Patterns, not anecdotes
The first time an agent does something strange, you open the trace. You read the tool calls top to bottom, find the one that went sideways, and you have your answer for that run. The problem is that one trace is an anecdote. The question that actually moves the needle is the aggregate one: how often does this happen, to which agent, after which step, and is it getting worse this week than last?
You can't scroll your way to that answer. Eyeballing traces one at a time is fine at ten runs and useless at ten thousand. To see a failure mode - not a failure instance - you need to treat your traces as data and ask questions of the whole population at once. That is what querying agent traces in SQL gives you: a way to count, group, rank and trend across every run instead of inspecting them individually.

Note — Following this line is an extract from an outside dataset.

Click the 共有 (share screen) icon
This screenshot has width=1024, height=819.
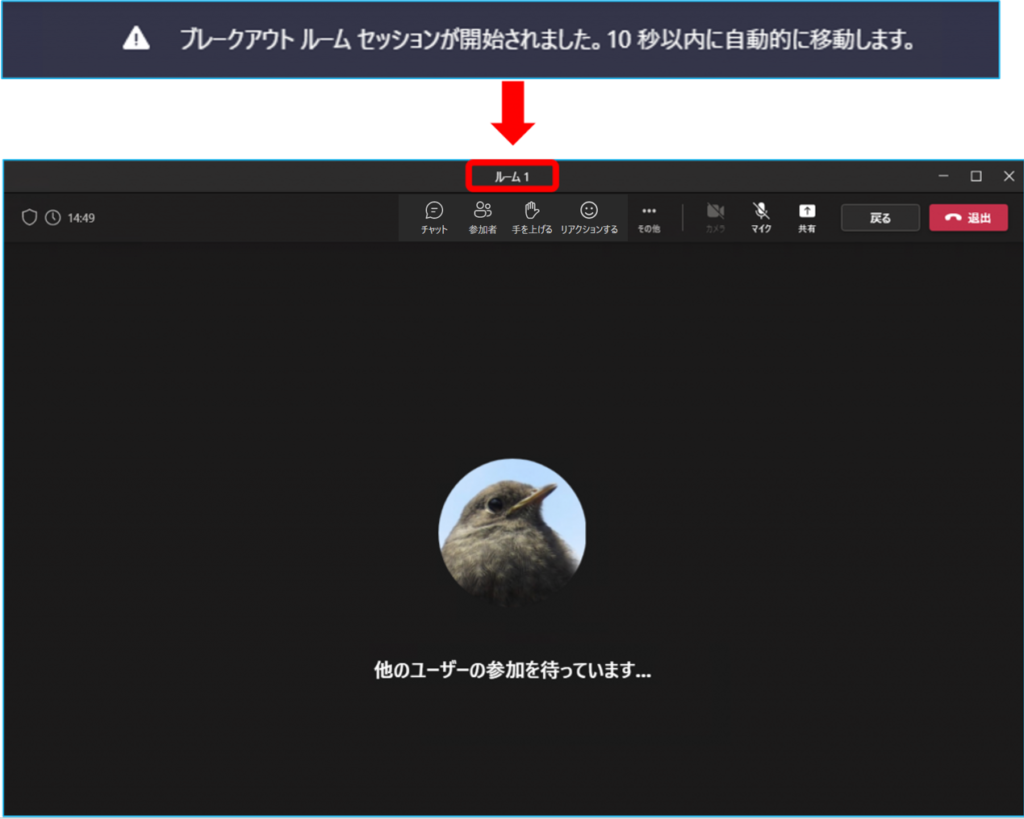pos(807,217)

agenteye is the observability half of failproof ai. It records everything your agents do and exposes it as queryable tables, so the jump from “this one run looks wrong” to “here are the 240 runs that share the same failure” is a single query away.
The shift is the same one that observability went through for ordinary services a decade ago. Nobody debugs a fleet by SSHing into one box and reading the log file; you query the logs across every box at once and let the aggregate tell you where to look. Agents are no different. A trace is a log of one run's reasoning, and one run's reasoning is rarely the story. The story is in the distribution - the tail of slow tool calls, the agent whose error rate doubled after a prompt change, the eval that quietly started failing on Tuesday. You only see distributions by querying.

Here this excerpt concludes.